WORK ITEM ▸ Please render every line of the records below as a JSON list of strings, one string per line, with blank lines omitted.

Dataset entries

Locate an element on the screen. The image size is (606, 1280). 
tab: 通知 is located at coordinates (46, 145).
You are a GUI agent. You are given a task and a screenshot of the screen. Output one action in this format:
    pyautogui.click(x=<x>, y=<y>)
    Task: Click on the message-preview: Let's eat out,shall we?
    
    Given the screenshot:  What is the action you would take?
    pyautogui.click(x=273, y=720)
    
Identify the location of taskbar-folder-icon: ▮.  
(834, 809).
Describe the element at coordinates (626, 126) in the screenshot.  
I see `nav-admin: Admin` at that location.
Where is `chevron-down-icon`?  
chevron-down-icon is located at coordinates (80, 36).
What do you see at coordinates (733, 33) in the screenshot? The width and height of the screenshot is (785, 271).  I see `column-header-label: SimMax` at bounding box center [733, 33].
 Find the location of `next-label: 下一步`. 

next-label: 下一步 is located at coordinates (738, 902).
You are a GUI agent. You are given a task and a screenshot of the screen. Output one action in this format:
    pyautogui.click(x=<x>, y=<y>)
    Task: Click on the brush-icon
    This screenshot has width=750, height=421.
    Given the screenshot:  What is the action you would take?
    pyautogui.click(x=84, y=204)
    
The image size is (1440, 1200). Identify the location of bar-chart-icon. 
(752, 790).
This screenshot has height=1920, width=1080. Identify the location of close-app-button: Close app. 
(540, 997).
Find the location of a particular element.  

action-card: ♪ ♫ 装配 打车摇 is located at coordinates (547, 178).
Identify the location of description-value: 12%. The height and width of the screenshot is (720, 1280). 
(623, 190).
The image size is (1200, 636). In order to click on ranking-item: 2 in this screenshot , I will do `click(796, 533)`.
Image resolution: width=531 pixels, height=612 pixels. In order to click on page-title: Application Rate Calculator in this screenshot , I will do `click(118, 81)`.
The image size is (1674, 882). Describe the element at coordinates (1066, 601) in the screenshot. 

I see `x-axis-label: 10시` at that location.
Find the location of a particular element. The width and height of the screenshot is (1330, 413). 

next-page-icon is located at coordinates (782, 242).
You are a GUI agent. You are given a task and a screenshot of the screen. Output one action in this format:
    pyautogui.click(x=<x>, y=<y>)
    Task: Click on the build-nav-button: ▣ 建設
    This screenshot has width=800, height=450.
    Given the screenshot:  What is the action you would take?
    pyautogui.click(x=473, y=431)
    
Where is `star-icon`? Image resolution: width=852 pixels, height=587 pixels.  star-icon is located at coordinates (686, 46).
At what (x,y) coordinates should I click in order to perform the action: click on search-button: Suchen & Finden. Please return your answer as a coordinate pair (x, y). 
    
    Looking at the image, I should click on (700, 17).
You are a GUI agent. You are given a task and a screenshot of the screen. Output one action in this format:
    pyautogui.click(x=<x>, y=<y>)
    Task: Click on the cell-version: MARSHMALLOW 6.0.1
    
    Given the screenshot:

EXERCISE OUTPUT ▸
[
  "Locate an element on the screen. The image size is (606, 1280). ",
  "tab: 通知 is located at coordinates (46, 145).",
  "You are a GUI agent. You are given a task and a screenshot of the screen. Output one action in this format:",
  "    pyautogui.click(x=<x>, y=<y>)",
  "    Task: Click on the message-preview: Let's eat out,shall we?",
  "    Given the screenshot:  What is the action you would take?",
  "    pyautogui.click(x=273, y=720)",
  "Identify the location of taskbar-folder-icon: ▮.  ",
  "(834, 809).",
  "Describe the element at coordinates (626, 126) in the screenshot.  ",
  "I see `nav-admin: Admin` at that location.",
  "Where is `chevron-down-icon`?  ",
  "chevron-down-icon is located at coordinates (80, 36).",
  "What do you see at coordinates (733, 33) in the screenshot? The width and height of the screenshot is (785, 271).  I see `column-header-label: SimMax` at bounding box center [733, 33].",
  " Find the location of `next-label: 下一步`. ",
  "next-label: 下一步 is located at coordinates (738, 902).",
  "You are a GUI agent. You are given a task and a screenshot of the screen. Output one action in this format:",
  "    pyautogui.click(x=<x>, y=<y>)",
  "    Task: Click on the brush-icon",
  "    This screenshot has width=750, height=421.",
  "    Given the screenshot:  What is the action you would take?",
  "    pyautogui.click(x=84, y=204)",
  "The image size is (1440, 1200). Identify the location of bar-chart-icon. ",
  "(752, 790).",
  "This screenshot has height=1920, width=1080. Identify the location of close-app-button: Close app. ",
  "(540, 997).",
  "Find the location of a particular element.  ",
  "action-card: ♪ ♫ 装配 打车摇 is located at coordinates (547, 178).",
  "Identify the location of description-value: 12%. The height and width of the screenshot is (720, 1280). ",
  "(623, 190).",
  "The image size is (1200, 636). In order to click on ranking-item: 2 in this screenshot , I will do `click(796, 533)`.",
  "Image resolution: width=531 pixels, height=612 pixels. In order to click on page-title: Application Rate Calculator in this screenshot , I will do `click(118, 81)`.",
  "The image size is (1674, 882). Describe the element at coordinates (1066, 601) in the screenshot. ",
  "I see `x-axis-label: 10시` at that location.",
  "Find the location of a particular element. The width and height of the screenshot is (1330, 413). ",
  "next-page-icon is located at coordinates (782, 242).",
  "You are a GUI agent. You are given a task and a screenshot of the screen. Output one action in this format:",
  "    pyautogui.click(x=<x>, y=<y>)",
  "    Task: Click on the build-nav-button: ▣ 建設",
  "    This screenshot has width=800, height=450.",
  "    Given the screenshot:  What is the action you would take?",
  "    pyautogui.click(x=473, y=431)",
  "Where is `star-icon`? Image resolution: width=852 pixels, height=587 pixels.  star-icon is located at coordinates (686, 46).",
  "At what (x,y) coordinates should I click in order to perform the action: click on search-button: Suchen & Finden. Please return your answer as a coordinate pair (x, y). ",
  "    Looking at the image, I should click on (700, 17).",
  "You are a GUI agent. You are given a task and a screenshot of the screen. Output one action in this format:",
  "    pyautogui.click(x=<x>, y=<y>)",
  "    Task: Click on the cell-version: MARSHMALLOW 6.0.1",
  "    Given the screenshot:"
]